Trotz der US-geführten Luftangriffe weitet die IS-Terrormiliz ihr Machtgebiet in Syrien und im Irak weiter dramatisch aus. Nach Eroberung eines letzten Kontrollpunkts ist fast die ganze syrisch-irakische Grenze in ihrer Hand.
Die Erstürmung der irakischen Stadt Ramadi, 100 Kilometer vor Bagdad, markierte am Sonntag den Auftakt der neuen IS-Offensive. Die Versuche der irakischen Streitkräfte, die sunnitisch dominierte Provinzhauptstadt rasch zurückzuerobern, wurden von den Extremisten durchkreuzt.
Sie griffen am Donnerstagabend Positionen der Streitkräfte und schiitischer Milizen an, die die Rückeroberung starten sollten. Nach Angaben eines ranghohen irakischen Polizisten und eines Stammesführers drangen sie 500 Meter hinter die Verteidigungslinien der Streitkräfte vor.
Die in London ansässige Syrische Beobachtungsstelle für Menschenrechte teilte am späten Donnerstagabend mit, IS-Kämpfer hätten den von der syrischen Armee gehaltenen Grenzübergang von Al-Tanaf nach Al-Walid erobert. Der Kontrollpunkt liegt an der Hauptstrasse von Damaskus nach Bagdad.
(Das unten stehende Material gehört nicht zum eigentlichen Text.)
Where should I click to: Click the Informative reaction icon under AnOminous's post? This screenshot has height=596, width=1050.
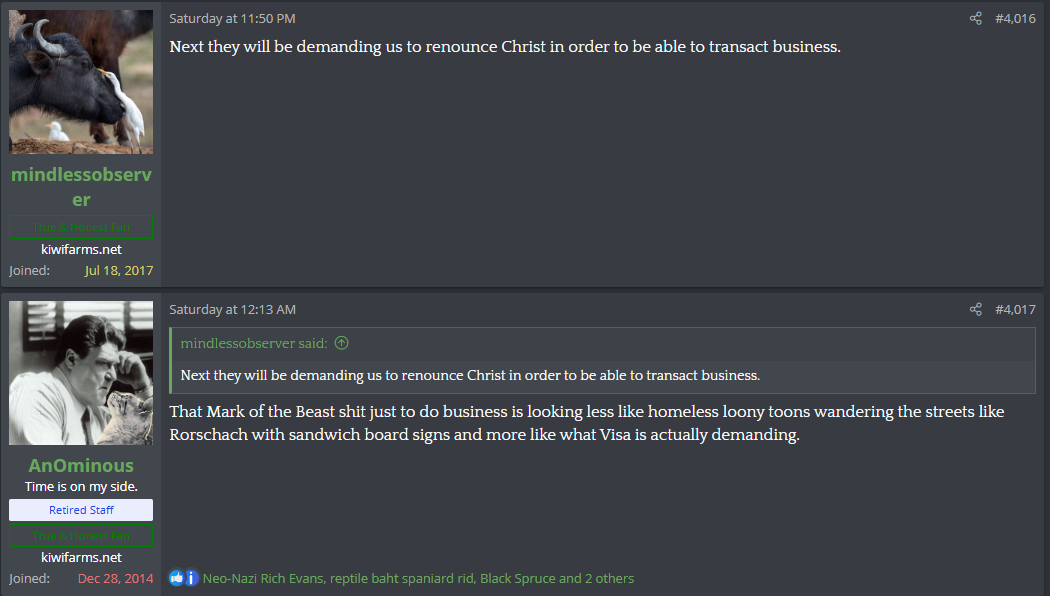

Sie hätten nun bis auf einen kurzen Abschnitt, der in kurdischer Hand ist, die gesamte syrisch-irakische Grenze unter ihrer Kontrolle. Die Beobachtungsstelle verfügt in Syrien über ein dichtes Netz an Informanten, von unabhängiger Seite sind ihre Angaben kaum zu überprüfen.
Hinrichtungen in Palmyra
Die syrische Stadt Palmyra war am Mittwoch an die IS-Extremisten gefallen. Damaskus-treue Truppen hätten die Stadt verlassen, nachdem «eine grosse Zahl an Terroristen» vorgedrungen seien, berichteten die Staatsmedien am Freitag.
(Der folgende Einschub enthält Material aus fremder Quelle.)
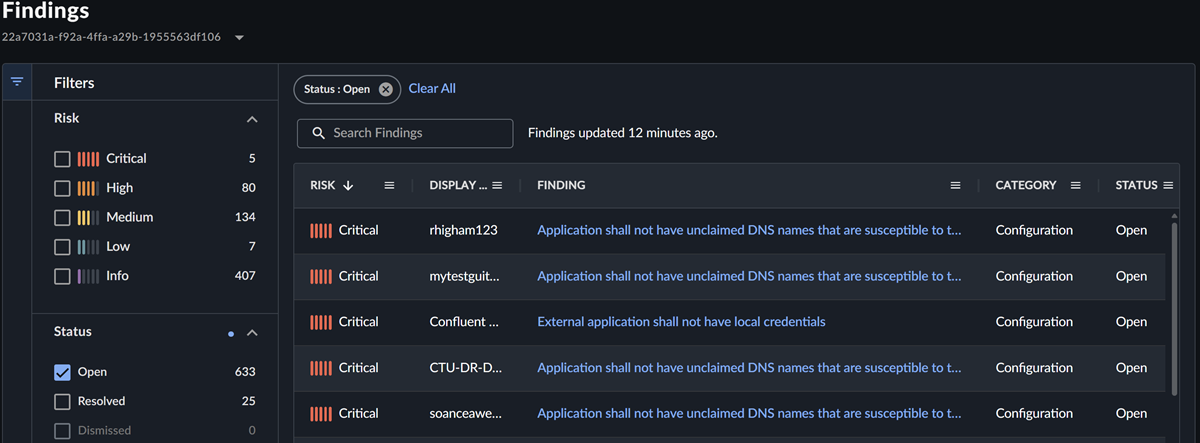Viewport: 1200px width, 443px height.
Task: Open the External application local credentials finding
Action: click(681, 322)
Nach der Eroberung durchkämmten sie laut der Beobachtungsstelle die Strassen und richteten 17 Menschen hin, darunter auch Zivilisten. Überdies verhängten sie ein Ausgehverbot und hinderten die Zivilbevölkerung damit an der Flucht.
Unter Kontrolle des IS stehen nun auch die antiken Stätten von Palmyra, einem Weltkulturerbe. UNESCO-Chefin Irina Bokova hatte die 2000 Jahre alten Ruinen als «Wiege der Menschheit» bezeichnet und die Staatengemeinschaft zu ihrem Schutz aufgerufen. Am Freitag veröffentlichte der IS zwar Bilder von seinen Kämpfern in der Stadt, nicht aber von den historischen Stätten.
Spital in der Hand der Al-Nusra-Front
Auch im Norden Syriens musste die Assad-Regierung am Freitag eine Niederlage hinnehmen: In der Stadt Dschisr al-Schogur in der Provinz Idlib verlor das Regime auch seinen letzten Rückzugsort.
Kämpfer der mit Al-Kaida verbündeten Al-Nusra-Front hätten ein von Regierungskräften gehaltenes Spital in der Provinz Idlib eingenommen, meldeten die Menschenrechtsbeobachter. In dem Spital waren seit fast einem Monat rund 150 Regierungssoldaten und dutzende Zivilisten eingeschlossen. Die Al-Nusra-Front beherrscht die Provinz Idlib fast vollständig.
Ruf nach US-Bodentruppen
Nach den militärischen Erfolgen der Terrormiliz IS fordert nun der einflussreiche US-Senator John McCain die Entsendung von US-Bodentruppen in den Irak. «Ich würde sagen: 10’000 Mann», sagte der Republikaner am Freitag dem TV-Sender CNN.
Die Strategie von Präsident Barack Obama, lediglich Kampfjets einzusetzen, sei ein Fehlschlag. Ziel der IS-Terroristen sei nicht nur die Kontrolle über den Irak oder Syrien, sondern auch Anschläge in Europa und den USA. «Das Ziel sind wir», sagte McCain.
Obama lehnt die Entsendung von Bodentruppen strikt ab. Das Pentagon kündigte bisher lediglich an, es würden 2000 weitere Panzerabwehrraketen an den Irak geliefert.
Die Eroberung der irakischen Stadt Ramadi und der antiken Ruinenstadt Palmyra in Syrien durch IS-Kämpfer bezeichnete Obama lediglich als «taktischen Rückschlag». «Ich glaube nicht, dass wir verlieren», sagte er dem «Atlantic Magazine». Allerdings betonte er, der Kampf gegen die IS-Terroristen werde mehrere Jahre dauern. Die USA und ihre Verbündeten bombardieren seit Monaten IS-Stellungen im Irak und in Syrien.